Although the listing contains pictures, reproduce only its text, exactly as written.

★ ★ ★ ★ ★

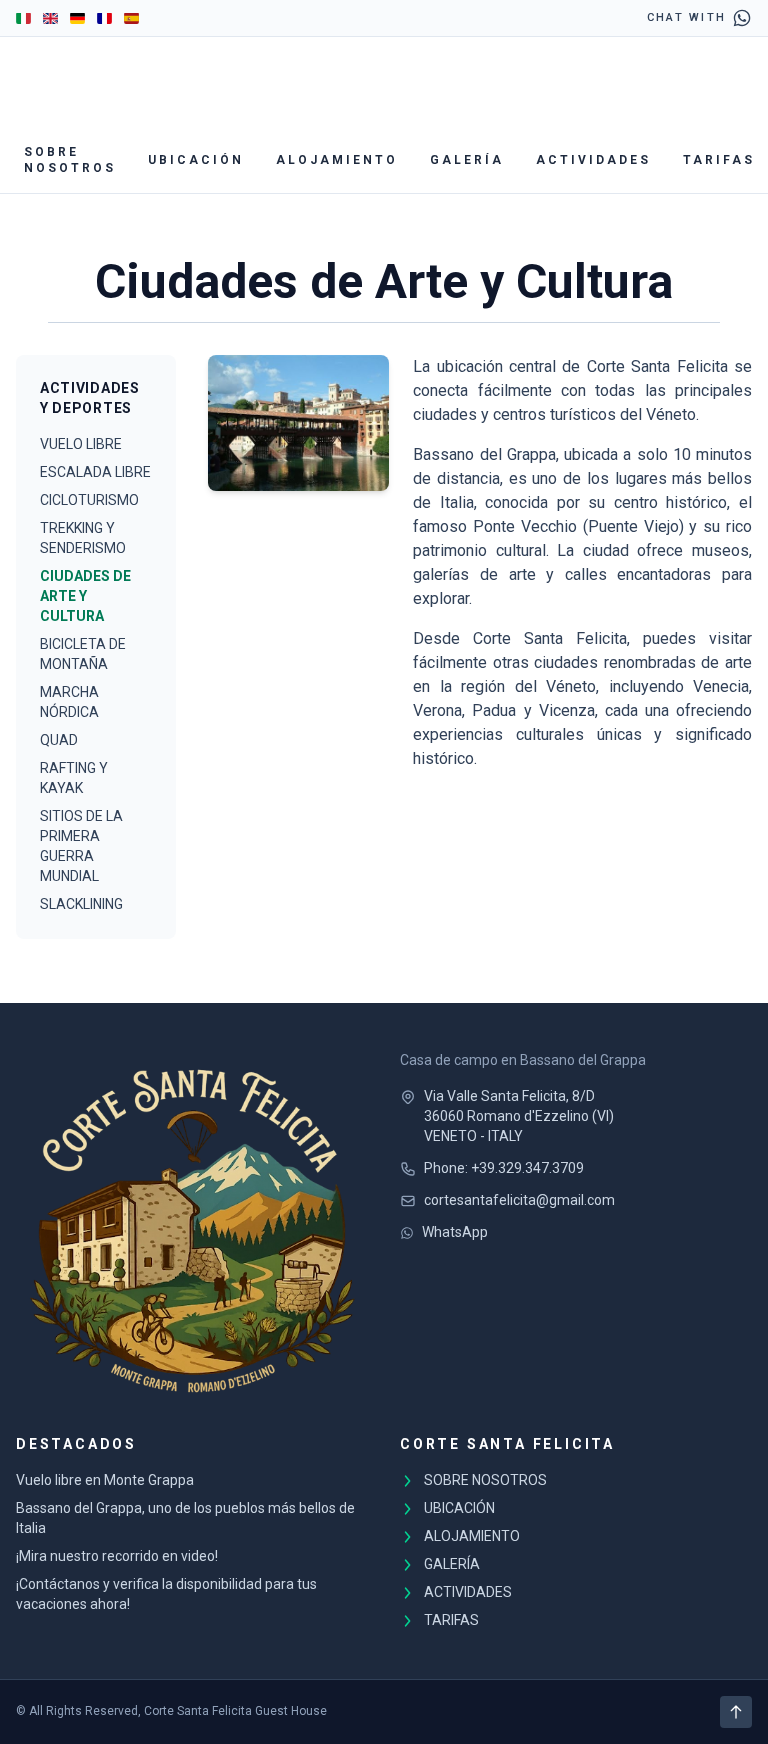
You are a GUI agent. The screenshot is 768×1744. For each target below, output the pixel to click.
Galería (467, 160)
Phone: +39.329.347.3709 (504, 1168)
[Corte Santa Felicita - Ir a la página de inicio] (192, 1227)
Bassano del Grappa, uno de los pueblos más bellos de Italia (185, 1518)
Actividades (593, 160)
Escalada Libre (95, 472)
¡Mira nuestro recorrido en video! (117, 1556)
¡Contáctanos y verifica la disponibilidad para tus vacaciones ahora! (166, 1594)
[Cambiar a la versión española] (131, 18)
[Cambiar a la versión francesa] (104, 18)
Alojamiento (337, 160)
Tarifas (719, 160)
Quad (59, 740)
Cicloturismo (89, 500)
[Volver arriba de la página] (736, 1712)
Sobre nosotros (70, 160)
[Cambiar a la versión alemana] (77, 18)
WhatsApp (455, 1232)
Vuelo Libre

★ ★ ★ ★ ★

### Written answer
You are a GUI agent. The screenshot is 768×1744. For each target below, output the pixel to click.
Galería (467, 160)
Phone: +39.329.347.3709 (504, 1168)
[Corte Santa Felicita - Ir a la página de inicio] (192, 1227)
Bassano del Grappa, uno de los pueblos más bellos de Italia (185, 1518)
Actividades (593, 160)
Escalada Libre (95, 472)
¡Mira nuestro recorrido en video! (117, 1556)
¡Contáctanos y verifica la disponibilidad para tus vacaciones ahora! (166, 1594)
[Cambiar a la versión española] (131, 18)
[Cambiar a la versión francesa] (104, 18)
Alojamiento (337, 160)
Tarifas (719, 160)
Quad (59, 740)
Cicloturismo (89, 500)
[Volver arriba de la página] (736, 1712)
Sobre nosotros (70, 160)
[Cambiar a la versión alemana] (77, 18)
WhatsApp (455, 1232)
Vuelo Libre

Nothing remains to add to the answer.